Calculation of the Reaction Pathway for the Aromatic Ring Flip in Methotrexate Complexed to Dihydrofolate Reductase

J. Phys. Chem., 100 (7), 2510 -2518, 1996.
Copyright © 1996 by the American Chemical Society

Calculation of the Reaction Pathway for the Aromatic Ring Flip in Methotrexate Complexed to Dihydrofolate Reductase

Chandra S. Verma,*^a Stefan Fischer,*^b Leo S. D. Caves,^a Gordon C. K. Roberts,^c and Roderick E. Hubbard^a

^aDepartment of Chemistry, University of York, York YO1 5DD, U.K., ^bLaboratoire de Chimie Biophysique, Institut Le Bel, Université Louis Pasteur, 4 Rue Blaise Pascal, 67000 Strasbourg, France, and ^cDepartment of Biochemistry and Biological NMR Centre, University of Leicester, Leicester LE1 9HN, U.K.

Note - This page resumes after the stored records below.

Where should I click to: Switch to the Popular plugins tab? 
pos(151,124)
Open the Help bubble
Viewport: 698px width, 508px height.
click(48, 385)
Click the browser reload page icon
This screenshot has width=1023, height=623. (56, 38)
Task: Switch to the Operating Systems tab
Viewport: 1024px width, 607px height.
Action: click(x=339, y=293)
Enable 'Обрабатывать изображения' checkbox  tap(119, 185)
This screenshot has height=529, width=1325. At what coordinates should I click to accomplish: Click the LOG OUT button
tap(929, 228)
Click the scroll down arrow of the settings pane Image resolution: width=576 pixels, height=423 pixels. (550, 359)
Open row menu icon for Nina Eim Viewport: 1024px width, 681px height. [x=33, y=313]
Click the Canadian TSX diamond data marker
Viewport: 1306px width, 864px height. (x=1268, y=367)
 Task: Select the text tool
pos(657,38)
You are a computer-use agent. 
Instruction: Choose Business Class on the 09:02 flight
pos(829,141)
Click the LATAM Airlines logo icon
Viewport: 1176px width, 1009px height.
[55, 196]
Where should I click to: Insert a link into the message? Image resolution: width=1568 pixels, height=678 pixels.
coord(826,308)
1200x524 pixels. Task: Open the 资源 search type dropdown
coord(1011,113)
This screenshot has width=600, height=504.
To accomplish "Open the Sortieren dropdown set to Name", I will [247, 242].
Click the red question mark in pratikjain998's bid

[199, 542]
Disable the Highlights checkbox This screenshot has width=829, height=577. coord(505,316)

Received: September 1, 1995

In Final Form: November 3, 1995

Abstract:

The rotation of the benzoyl ring of methotrexate has been modeled in its complexes with dihydrofolate reductase (DHFR). The conjugate peak refinement method (Fischer, S.; Karplus, M. Chem. Phys. Lett. 1992, 194, 252) was used to generate conformational reaction paths and to locate transition states for the 180 degrees ring-flip process. The computed energy barriers for the 3',5'-fluoro-substituted benzoyl ring of methotrexate (F₂MTX) are 11.3 and 10.1 kcal/mol for the binary and ternary (with cofactor NADPH) complexes, respectively, which compare well with the experimental enthalpies of activation of 11.5 (binary) and 9.9 kcal/mol (ternary) from¹⁹F-nmr spectroscopy (Clore, G. M.; Gronenborn, A. M.; Birdsall, B.; Feeney, J.; Roberts, G. C. K. Biochem. J. 1984, 217, 659). The pathways for the hydrogen-substituted isomer (H₂MTX) are found to be similar, although the computed barrier heights are lower (6.5 and 5.0 kcal/mol, respectively). The process is characterized by an asynchronous transition of the two dihedral angles adjacent to the benzoyl ring and by a twin gating of the ring flip by four residues (Leu27, Phe30, Phe49, and Pro50), which form a "hydrophobic quadrant" around the ring. Perturbations of the protein up to 8 Å from the active site (which expands by 1.6 Å) make contributions to the energetics of the process. The local and global characteristics of the path and the effects of structural (crystallographic) solvent and the cofactor are discussed.